November 15, 2021
HELP USA has conducted a literature review assessing the viability of single-room occupancy units (SROs) in supportive housing across the United States. The purpose of this review is to explore whether SROs can be a significant resource to combating homelessness among single adults in New York City, where a new administration is set to take office in January 2022.
SROs offer a counter-approach to congregate homeless shelters for single adults and more costly studio and 1-bedroom permanent housing apartments, which are often unaffordable to low-income earners.
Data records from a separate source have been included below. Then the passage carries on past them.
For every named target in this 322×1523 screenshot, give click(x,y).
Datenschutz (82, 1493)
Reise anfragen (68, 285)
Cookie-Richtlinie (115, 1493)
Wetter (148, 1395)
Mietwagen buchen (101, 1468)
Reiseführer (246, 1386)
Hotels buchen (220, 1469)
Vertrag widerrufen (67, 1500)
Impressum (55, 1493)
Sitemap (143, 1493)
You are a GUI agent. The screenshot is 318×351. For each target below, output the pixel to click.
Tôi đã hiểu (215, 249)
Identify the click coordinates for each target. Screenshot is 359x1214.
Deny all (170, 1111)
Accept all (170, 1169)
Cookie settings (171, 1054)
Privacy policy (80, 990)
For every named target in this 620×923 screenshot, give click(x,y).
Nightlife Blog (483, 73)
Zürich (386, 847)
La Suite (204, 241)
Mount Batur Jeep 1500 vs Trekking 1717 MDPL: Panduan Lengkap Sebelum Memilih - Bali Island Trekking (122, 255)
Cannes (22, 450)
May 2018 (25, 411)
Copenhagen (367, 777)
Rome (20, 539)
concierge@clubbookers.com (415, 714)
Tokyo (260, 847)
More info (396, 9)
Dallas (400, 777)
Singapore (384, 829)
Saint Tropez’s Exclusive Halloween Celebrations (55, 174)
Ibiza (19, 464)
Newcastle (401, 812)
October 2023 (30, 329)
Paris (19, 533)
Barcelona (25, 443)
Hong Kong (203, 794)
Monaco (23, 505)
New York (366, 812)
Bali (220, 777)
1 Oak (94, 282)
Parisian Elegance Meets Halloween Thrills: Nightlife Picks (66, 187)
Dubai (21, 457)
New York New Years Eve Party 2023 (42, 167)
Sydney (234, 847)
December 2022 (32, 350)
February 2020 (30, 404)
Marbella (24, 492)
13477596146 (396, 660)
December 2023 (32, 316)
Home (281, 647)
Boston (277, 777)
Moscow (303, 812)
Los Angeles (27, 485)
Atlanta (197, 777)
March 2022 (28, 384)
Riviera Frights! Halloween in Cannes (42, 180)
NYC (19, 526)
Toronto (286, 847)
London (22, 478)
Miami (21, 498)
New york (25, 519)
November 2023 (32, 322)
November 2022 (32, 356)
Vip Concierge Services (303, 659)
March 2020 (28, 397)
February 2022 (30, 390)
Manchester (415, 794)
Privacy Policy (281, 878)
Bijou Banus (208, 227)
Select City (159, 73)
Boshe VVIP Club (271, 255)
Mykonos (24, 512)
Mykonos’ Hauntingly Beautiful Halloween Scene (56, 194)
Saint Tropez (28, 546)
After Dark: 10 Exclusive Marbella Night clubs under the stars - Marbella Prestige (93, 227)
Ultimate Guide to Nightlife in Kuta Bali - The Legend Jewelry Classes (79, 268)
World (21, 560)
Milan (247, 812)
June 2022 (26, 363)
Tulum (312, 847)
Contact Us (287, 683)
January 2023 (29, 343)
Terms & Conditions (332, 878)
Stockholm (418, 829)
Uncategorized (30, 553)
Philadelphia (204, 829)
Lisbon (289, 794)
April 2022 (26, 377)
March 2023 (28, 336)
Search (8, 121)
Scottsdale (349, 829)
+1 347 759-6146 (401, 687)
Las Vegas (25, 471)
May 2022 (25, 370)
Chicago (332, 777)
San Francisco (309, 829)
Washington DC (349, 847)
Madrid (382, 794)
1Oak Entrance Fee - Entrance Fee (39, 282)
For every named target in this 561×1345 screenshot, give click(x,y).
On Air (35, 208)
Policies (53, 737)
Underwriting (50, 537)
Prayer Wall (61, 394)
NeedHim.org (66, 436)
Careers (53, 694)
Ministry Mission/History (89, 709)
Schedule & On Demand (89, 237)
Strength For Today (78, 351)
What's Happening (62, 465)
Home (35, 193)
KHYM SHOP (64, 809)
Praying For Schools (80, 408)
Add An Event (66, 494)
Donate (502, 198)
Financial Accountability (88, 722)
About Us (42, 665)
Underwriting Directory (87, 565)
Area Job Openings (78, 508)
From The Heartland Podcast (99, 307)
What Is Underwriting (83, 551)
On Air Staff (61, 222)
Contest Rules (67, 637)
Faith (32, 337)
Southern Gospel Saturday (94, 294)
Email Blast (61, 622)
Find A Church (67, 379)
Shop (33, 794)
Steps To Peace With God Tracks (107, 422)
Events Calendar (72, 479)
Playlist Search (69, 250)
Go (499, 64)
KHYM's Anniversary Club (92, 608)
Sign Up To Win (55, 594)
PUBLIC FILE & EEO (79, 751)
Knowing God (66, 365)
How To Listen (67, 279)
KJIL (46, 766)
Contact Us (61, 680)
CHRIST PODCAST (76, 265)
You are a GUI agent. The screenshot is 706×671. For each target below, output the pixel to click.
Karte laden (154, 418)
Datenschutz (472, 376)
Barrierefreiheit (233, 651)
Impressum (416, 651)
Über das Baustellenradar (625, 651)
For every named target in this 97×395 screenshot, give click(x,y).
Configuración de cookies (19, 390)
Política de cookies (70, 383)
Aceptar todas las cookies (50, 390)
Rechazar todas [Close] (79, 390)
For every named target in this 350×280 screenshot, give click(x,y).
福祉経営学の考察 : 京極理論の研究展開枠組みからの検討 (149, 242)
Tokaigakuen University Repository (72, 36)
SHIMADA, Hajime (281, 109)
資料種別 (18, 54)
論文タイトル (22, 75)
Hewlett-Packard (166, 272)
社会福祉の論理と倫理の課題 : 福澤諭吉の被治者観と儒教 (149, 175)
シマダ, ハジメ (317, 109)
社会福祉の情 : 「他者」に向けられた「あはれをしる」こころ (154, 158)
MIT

During the height of the COVID-19 pandemic, New York City’s Department of Homeless Services converted several hotels into temporary shelters. Within these hotels, unhoused individuals were placed in their own rooms, essentially creating hundreds of SROs. While staying in the hotels-turned-shelters, HELP USA and other service providers continued to administer supportive social services, including case management, housing placement support, employment training, and physical health screenings.
The review outlines how these, and other historic efforts to provide SROs as a shelter and permanent housing solution, have reduced homelessness among single adults and have had positive impacts on residents: Improved mental health, increased housing stability, and increased job retention.
Ashwin Parulkar, HELP USA Senior Research Specialist, and Daniel C. Farrell, HELP USA Senior Vice President of Homeless Prevention, Diversion, and Research, concluded that the loss of SRO units throughout the 20th century directly correlated to the increase of homelessness among single adults, primarily men. Their recommendation is that SROs should be considered as a housing model for the vulnerably housed and homeless under 4 specific conditions:
- SROs should be created in non-commercial districts, and not clustered near other SRO buildings.
- SROs should have multiple stakeholders, in which government and non-governmental agencies share operational costs and responsibilities for the services provided.
- SROs should have balanced populations, wherein the majority of tenants are not chronically homeless.
- SROs should conduct background checks for all prospective residents to screen applicants with felony convictions.
In addition to the conclusions, the literature review also provides an overview of the rise of SROs in the 19th century and their decline in the mid-20th century, 21st-century attempts to revive SROs including policy victories and restraints, the impact of SRO on communities, including crime, and best practices from organizations that operate SRO housing.